WHAT YOU ARE ASKED TO DO
Render the listing from the line containing "You are a computer-use agent. 1020x734" through the line containing "coord(310,157)", inclusive, as a JSON array of strings, one string per line and skipping blank lines.

DATA SUPPLIED
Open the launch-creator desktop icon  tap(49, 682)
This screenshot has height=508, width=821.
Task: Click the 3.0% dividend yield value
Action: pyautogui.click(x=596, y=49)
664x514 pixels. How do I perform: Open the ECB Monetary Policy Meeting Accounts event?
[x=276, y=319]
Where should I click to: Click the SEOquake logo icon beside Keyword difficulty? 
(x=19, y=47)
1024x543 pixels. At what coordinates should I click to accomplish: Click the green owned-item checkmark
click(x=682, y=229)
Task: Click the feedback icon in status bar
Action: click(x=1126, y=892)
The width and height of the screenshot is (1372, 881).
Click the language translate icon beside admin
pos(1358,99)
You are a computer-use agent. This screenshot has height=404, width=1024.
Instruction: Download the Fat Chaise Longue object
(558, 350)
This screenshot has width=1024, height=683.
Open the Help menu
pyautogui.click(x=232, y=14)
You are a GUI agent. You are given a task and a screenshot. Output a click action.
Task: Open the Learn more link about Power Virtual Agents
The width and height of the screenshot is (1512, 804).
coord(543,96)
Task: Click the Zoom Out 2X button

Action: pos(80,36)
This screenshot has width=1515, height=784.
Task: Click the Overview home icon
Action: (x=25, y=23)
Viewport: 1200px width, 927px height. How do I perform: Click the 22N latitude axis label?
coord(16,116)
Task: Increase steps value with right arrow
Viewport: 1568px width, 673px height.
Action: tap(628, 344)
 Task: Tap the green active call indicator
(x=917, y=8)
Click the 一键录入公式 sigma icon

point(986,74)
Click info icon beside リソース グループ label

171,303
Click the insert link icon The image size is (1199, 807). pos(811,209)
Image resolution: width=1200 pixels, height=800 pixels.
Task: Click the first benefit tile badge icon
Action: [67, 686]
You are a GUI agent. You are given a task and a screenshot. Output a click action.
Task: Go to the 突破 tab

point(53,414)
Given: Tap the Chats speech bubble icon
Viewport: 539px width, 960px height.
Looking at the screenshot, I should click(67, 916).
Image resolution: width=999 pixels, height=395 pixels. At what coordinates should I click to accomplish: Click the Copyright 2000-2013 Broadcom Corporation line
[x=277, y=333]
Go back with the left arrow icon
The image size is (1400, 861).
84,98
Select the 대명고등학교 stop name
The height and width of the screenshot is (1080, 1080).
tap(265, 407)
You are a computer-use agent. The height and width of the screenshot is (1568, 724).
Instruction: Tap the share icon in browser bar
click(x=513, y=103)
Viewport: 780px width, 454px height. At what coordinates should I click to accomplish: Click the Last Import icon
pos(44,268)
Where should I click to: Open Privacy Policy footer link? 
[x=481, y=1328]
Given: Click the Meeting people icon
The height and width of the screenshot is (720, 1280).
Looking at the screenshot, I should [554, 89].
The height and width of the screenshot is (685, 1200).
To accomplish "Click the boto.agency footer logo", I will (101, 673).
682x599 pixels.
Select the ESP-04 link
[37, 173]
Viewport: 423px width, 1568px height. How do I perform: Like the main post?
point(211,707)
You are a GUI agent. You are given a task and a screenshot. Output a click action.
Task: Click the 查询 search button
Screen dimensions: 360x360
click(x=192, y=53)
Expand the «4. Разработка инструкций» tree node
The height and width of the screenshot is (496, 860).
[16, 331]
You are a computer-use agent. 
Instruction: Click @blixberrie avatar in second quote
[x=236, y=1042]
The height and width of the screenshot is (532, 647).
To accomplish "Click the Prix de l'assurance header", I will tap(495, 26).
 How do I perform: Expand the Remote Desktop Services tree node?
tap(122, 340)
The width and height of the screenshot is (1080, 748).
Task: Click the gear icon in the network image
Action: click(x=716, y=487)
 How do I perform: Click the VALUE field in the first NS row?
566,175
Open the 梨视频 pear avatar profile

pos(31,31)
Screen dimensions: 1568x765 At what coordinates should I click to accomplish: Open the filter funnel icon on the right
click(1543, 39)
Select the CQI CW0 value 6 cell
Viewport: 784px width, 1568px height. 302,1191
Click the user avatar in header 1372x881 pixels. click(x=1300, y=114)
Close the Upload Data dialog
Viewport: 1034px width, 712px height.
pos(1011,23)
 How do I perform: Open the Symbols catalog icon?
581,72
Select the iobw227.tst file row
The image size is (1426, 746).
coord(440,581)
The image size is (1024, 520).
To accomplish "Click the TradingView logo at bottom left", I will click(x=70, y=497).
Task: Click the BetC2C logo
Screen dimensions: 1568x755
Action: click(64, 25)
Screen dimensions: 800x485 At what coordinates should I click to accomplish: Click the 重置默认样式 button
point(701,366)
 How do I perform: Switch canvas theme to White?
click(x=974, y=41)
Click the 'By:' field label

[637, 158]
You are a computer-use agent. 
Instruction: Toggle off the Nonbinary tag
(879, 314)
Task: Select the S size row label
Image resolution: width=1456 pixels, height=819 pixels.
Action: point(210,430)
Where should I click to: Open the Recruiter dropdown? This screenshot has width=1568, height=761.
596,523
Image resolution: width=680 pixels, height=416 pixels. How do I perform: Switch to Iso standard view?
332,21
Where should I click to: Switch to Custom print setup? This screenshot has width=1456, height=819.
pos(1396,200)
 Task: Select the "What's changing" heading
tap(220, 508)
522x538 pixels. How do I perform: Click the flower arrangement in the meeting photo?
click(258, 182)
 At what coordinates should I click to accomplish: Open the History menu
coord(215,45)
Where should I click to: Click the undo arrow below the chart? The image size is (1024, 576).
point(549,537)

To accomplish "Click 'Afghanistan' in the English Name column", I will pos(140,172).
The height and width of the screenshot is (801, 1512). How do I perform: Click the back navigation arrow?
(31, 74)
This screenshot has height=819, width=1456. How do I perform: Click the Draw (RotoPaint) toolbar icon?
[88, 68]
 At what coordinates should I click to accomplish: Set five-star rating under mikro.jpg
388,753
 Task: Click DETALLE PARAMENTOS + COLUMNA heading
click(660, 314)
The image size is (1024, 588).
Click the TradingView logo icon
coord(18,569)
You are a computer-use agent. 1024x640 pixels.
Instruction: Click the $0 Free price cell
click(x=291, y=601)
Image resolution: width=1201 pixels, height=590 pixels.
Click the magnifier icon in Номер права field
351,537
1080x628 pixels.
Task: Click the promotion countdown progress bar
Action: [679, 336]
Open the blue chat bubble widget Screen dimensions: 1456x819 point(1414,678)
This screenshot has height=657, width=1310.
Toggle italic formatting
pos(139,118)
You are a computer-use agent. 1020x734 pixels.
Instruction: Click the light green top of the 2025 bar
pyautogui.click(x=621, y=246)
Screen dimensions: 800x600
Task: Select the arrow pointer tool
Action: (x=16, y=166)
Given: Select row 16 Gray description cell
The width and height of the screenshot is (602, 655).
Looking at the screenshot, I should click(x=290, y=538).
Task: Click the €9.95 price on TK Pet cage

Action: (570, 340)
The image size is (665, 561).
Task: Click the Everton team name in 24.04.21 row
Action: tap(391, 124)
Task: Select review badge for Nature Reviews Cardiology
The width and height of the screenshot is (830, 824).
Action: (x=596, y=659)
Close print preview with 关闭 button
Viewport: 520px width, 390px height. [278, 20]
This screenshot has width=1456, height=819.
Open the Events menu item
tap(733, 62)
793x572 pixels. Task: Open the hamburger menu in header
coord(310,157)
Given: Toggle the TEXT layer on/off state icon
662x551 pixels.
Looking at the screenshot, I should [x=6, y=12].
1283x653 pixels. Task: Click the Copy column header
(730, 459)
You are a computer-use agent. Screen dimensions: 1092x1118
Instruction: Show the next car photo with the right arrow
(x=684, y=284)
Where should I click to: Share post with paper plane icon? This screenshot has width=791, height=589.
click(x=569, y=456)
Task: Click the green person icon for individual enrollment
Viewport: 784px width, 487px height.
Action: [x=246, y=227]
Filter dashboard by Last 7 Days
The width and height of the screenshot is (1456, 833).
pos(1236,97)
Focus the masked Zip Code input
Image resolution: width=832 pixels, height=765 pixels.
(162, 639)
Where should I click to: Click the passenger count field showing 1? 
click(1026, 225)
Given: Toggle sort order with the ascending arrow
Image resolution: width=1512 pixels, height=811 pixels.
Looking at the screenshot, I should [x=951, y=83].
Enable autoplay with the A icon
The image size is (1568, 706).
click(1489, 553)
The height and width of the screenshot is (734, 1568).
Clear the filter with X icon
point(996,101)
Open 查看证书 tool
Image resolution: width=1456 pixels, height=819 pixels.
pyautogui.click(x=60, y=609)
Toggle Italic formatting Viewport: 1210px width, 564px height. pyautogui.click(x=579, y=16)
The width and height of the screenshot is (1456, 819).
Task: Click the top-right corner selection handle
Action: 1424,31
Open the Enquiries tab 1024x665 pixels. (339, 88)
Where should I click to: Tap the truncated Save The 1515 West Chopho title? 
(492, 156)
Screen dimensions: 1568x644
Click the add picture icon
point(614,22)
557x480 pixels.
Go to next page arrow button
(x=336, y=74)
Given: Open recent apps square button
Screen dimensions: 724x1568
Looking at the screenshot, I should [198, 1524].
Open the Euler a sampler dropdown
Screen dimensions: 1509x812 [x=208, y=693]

REPLY
[
  "You are a computer-use agent. 1020x734 pixels.",
  "Instruction: Click the light green top of the 2025 bar",
  "pyautogui.click(x=621, y=246)",
  "Screen dimensions: 800x600",
  "Task: Select the arrow pointer tool",
  "Action: (x=16, y=166)",
  "Given: Select row 16 Gray description cell",
  "The width and height of the screenshot is (602, 655).",
  "Looking at the screenshot, I should click(x=290, y=538).",
  "Task: Click the €9.95 price on TK Pet cage",
  "Action: (570, 340)",
  "The image size is (665, 561).",
  "Task: Click the Everton team name in 24.04.21 row",
  "Action: tap(391, 124)",
  "Task: Select review badge for Nature Reviews Cardiology",
  "The width and height of the screenshot is (830, 824).",
  "Action: (x=596, y=659)",
  "Close print preview with 关闭 button",
  "Viewport: 520px width, 390px height. [278, 20]",
  "This screenshot has width=1456, height=819.",
  "Open the Events menu item",
  "tap(733, 62)",
  "793x572 pixels. Task: Open the hamburger menu in header",
  "coord(310,157)"
]